### Work instructions:
The lines to print run from the top of the material below to the line with "Given: Select Exit in the top bar", inclusive; please copy them exactly, without pictures.

### Source material:
****************

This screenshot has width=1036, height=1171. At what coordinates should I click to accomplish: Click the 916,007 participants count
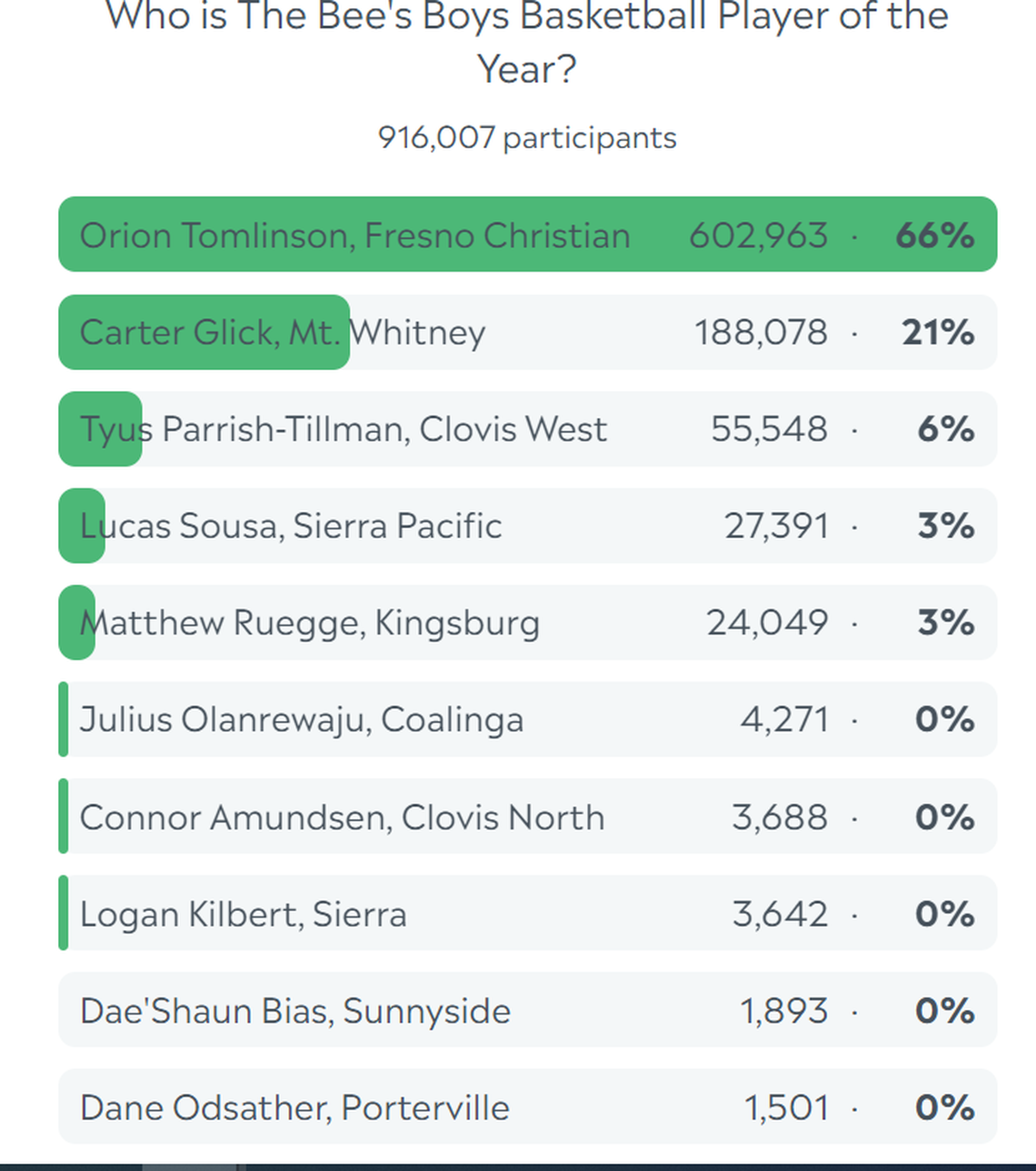pyautogui.click(x=527, y=138)
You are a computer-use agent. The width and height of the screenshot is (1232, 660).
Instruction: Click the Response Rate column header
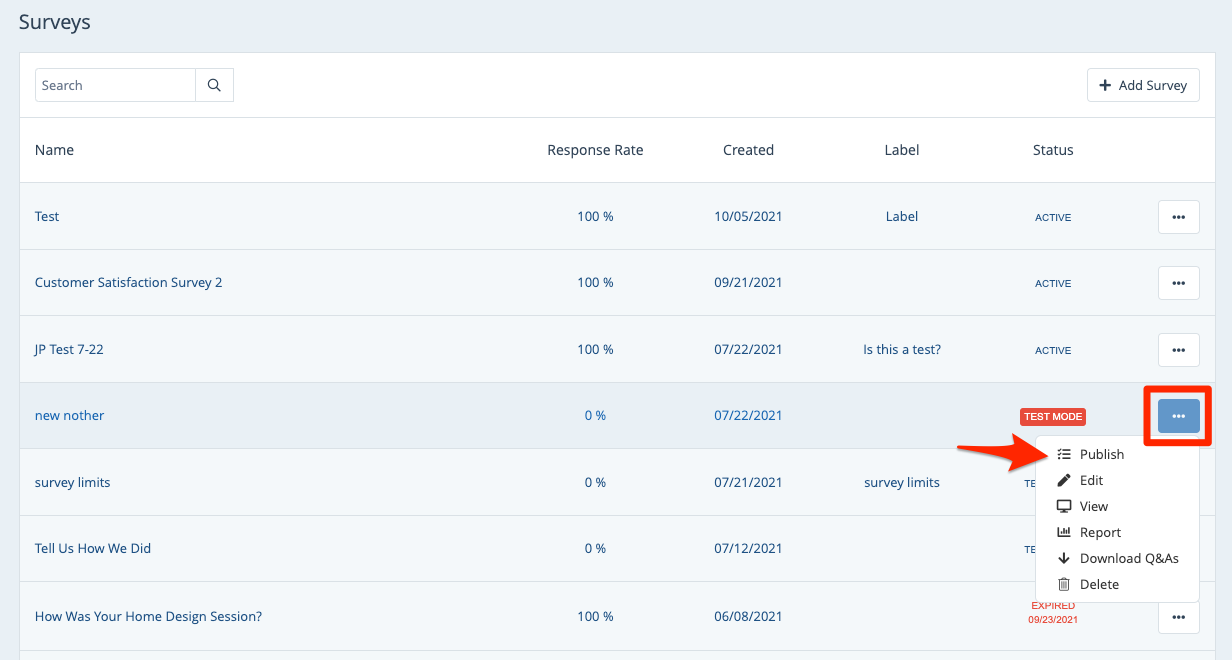pyautogui.click(x=595, y=150)
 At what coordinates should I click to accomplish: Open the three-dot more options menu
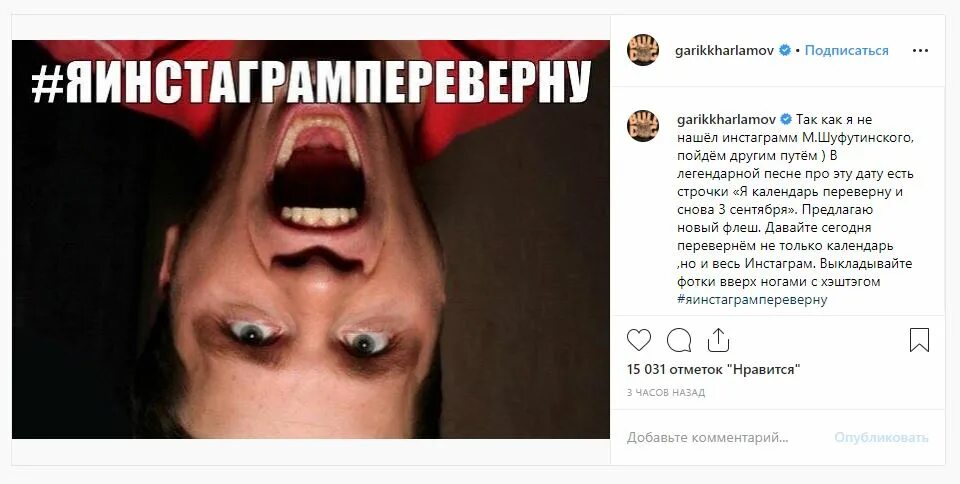tap(920, 51)
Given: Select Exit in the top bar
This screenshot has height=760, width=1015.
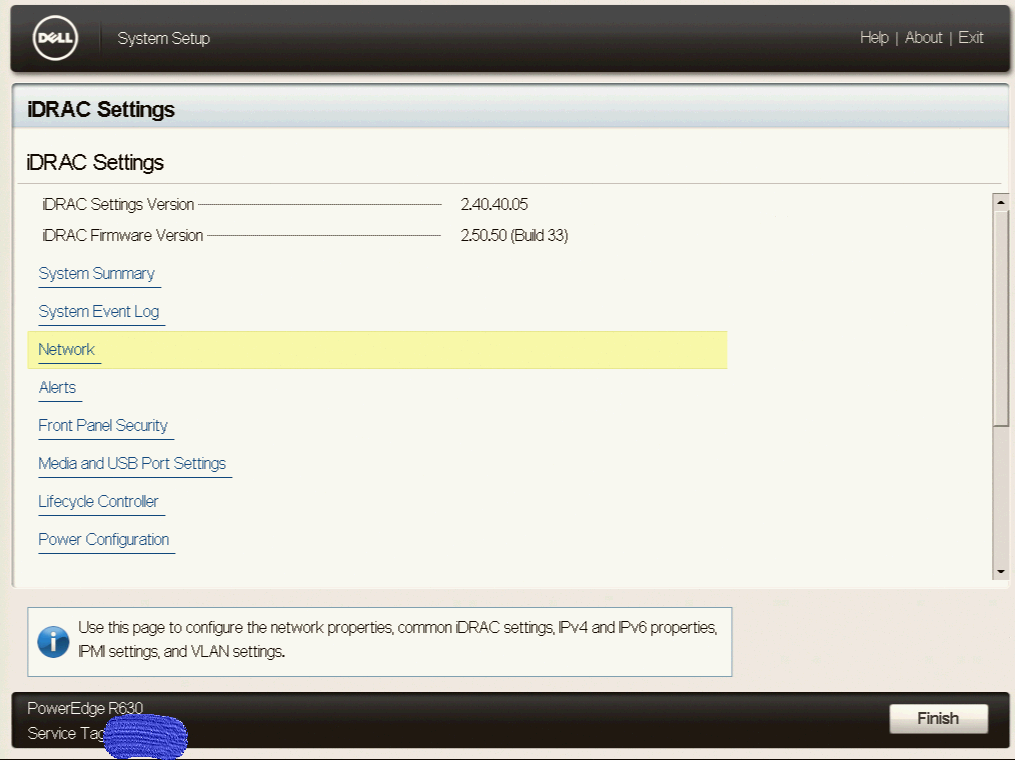Looking at the screenshot, I should pyautogui.click(x=970, y=38).
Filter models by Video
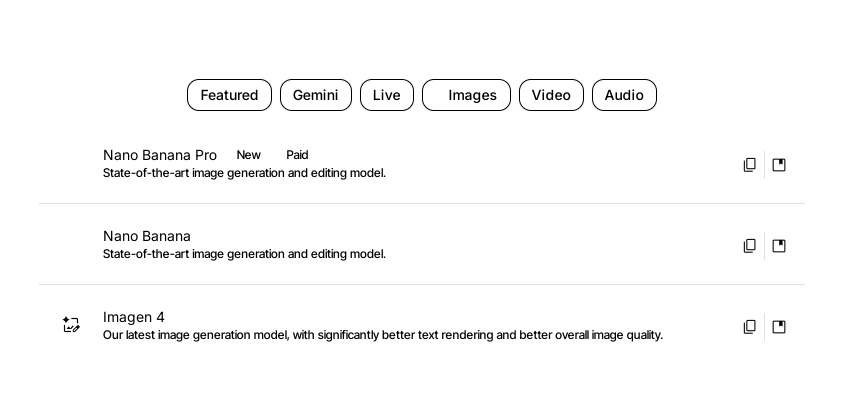The height and width of the screenshot is (405, 861). click(x=551, y=95)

****************

### Result for this exercise:
This screenshot has width=1036, height=1171. At what coordinates should I click to accomplish: Click the 916,007 participants count
pyautogui.click(x=527, y=138)
You are a computer-use agent. The width and height of the screenshot is (1232, 660).
Instruction: Click the Response Rate column header
pyautogui.click(x=595, y=150)
 At what coordinates should I click to accomplish: Open the three-dot more options menu
tap(920, 51)
Given: Select Exit in the top bar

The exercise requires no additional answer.